Page text:

The Palestinian health ministry in Gaza said Friday that hospitals have only two days' fuel left before they must restrict services, after the UN warned aid delivery to the war-devastated territory is being crippled. - AFP
The Palestinian health ministry in Gaza said Friday that hospitals have only two days' fuel left before they must restrict services, after the UN warned aid delivery to the war-devastated territory is being crippled. - AFP

The Palestinian health ministry in Gaza said Friday that hospitals have only two days' fuel left before they must restrict services, after the UN warned aid delivery to the war-devastated territory is being crippled.

The warning came a day after the International Criminal Court issued arrest warrants for Israeli Prime Minister Benjamin Netanyahu and former defence minister Yoav Gallant more than a year into the Gaza war.

The United Nations and others have repeatedly decried humanitarian conditions, particularly in northern Gaza, where Israel said Friday it had killed two commanders involved in Hamas's October 7, 2023 attack that triggered the war.

Gaza medics said an overnight Israeli raid on the cities of Beit Lahia and nearby Jabalia resulted in dozens killed or missing.

Marwan al-Hams, director of Gaza's field hospitals, told reporters all hospitals in the Palestinian territory "will stop working or reduce their services within 48 hours due to the occupation's (Israel's) obstruction of fuel entry".

World Health Organization chief Tedros Adhanom Ghebreyesus said he was "deeply concerned about the safety and well-being of 80 patients, including 8 in the intensive care unit" at Kamal Adwan hospital, one of just two partly operating in northern Gaza.

Entries shown:
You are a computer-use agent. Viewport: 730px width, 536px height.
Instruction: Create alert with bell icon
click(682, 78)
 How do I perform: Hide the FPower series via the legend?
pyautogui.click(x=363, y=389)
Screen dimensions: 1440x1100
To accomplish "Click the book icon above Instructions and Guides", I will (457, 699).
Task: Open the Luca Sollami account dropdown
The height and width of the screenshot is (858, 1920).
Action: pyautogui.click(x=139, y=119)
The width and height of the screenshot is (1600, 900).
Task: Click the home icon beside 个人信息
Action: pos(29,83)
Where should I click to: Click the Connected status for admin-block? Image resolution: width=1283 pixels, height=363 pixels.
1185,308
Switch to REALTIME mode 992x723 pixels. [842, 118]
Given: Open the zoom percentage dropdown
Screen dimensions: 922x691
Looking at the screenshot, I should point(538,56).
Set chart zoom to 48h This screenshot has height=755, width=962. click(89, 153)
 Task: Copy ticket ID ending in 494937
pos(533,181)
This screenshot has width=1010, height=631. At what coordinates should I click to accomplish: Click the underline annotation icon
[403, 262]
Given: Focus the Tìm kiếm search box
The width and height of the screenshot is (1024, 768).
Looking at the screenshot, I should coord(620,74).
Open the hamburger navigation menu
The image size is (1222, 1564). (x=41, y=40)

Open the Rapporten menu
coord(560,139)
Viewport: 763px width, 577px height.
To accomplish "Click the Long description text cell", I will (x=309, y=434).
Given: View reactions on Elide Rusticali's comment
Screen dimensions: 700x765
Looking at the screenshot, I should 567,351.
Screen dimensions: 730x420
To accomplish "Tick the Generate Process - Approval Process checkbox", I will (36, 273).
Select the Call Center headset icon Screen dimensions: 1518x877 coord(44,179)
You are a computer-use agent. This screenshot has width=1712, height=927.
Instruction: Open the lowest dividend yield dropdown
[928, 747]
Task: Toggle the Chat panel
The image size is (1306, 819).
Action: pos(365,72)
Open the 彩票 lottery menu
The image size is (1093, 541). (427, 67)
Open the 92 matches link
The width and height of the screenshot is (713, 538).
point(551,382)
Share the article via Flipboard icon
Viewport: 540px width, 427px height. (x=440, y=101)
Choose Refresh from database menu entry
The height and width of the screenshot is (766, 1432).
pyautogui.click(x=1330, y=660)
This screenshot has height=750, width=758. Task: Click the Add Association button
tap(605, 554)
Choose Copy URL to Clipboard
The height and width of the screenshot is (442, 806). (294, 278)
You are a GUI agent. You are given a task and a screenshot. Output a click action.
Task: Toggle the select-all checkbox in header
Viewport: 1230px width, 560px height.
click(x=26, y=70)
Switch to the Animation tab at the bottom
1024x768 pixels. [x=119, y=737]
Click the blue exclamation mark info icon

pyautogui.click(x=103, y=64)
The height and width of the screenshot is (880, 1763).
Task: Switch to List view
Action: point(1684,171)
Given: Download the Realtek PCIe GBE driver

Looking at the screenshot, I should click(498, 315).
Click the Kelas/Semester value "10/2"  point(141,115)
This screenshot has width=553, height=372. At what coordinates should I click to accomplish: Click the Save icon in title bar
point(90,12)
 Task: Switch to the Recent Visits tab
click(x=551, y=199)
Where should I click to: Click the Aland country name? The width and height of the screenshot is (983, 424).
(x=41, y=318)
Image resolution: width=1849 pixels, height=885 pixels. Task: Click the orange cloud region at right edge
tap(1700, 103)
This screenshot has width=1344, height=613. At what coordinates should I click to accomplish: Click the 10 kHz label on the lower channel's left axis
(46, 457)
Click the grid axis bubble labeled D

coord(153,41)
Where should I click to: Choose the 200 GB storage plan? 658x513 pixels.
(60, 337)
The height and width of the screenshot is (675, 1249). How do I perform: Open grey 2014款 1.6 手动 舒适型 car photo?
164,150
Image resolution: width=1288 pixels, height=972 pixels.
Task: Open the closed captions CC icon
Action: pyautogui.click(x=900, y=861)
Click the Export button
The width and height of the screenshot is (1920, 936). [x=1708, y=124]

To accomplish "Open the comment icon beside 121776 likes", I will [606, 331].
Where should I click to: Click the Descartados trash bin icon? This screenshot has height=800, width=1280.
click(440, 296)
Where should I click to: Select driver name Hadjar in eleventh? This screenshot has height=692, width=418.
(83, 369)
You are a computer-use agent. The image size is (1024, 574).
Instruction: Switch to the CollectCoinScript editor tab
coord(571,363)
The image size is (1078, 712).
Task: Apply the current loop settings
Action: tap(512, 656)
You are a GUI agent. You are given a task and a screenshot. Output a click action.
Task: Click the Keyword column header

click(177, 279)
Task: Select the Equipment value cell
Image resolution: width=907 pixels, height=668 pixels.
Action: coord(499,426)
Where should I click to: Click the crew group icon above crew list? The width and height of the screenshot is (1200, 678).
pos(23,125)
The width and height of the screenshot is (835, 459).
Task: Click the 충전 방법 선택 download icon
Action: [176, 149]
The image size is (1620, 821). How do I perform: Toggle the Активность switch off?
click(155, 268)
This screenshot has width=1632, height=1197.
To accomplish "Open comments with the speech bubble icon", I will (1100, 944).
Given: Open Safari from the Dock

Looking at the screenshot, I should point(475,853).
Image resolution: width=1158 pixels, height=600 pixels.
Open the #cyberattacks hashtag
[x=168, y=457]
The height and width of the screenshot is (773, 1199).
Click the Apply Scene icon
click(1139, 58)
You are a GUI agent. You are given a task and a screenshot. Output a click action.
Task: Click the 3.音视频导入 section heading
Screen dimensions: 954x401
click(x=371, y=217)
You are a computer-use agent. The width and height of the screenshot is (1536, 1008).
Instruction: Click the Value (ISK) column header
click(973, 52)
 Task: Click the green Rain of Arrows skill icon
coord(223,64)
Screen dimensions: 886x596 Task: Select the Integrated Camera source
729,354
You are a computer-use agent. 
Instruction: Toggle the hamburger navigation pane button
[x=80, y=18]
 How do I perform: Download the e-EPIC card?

The problem: Extend the news report on Gaza's hospital fuel shortage with a few more paragraphs, starting after its final sentence.

Exercise result:
Kamal Adwan director Hossam Abu Safia told AFP it was "deliberately hit by Israeli shelling for the second day" Friday and that "one doctor and some patients were injured".

Late Thursday, the UN's humanitarian coordinator for the Palestinian territories, Muhannad Hadi, said: "The delivery of critical aid across Gaza, including food, water, fuel and medical supplies, is grinding to a halt."

He said that for more than six weeks, Israeli authorities "have been banning commercial imports" while "a surge in armed looting" has hit aid convoys.

Issuing the warrants for Netanyahu and Gallant, the Hague-based ICC said there were "reasonable grounds" to believe they bore "criminal responsibility" for the war crime of starvation as a method of warfare, and crimes against humanity including over "the lack of food, water, electricity and fuel, and specific medical supplies".

At least 44,056 people have been killed in Gaza during more than 13 months of war, most of them civilians, according to figures from Gaza's health ministry which the United Nations considers reliable.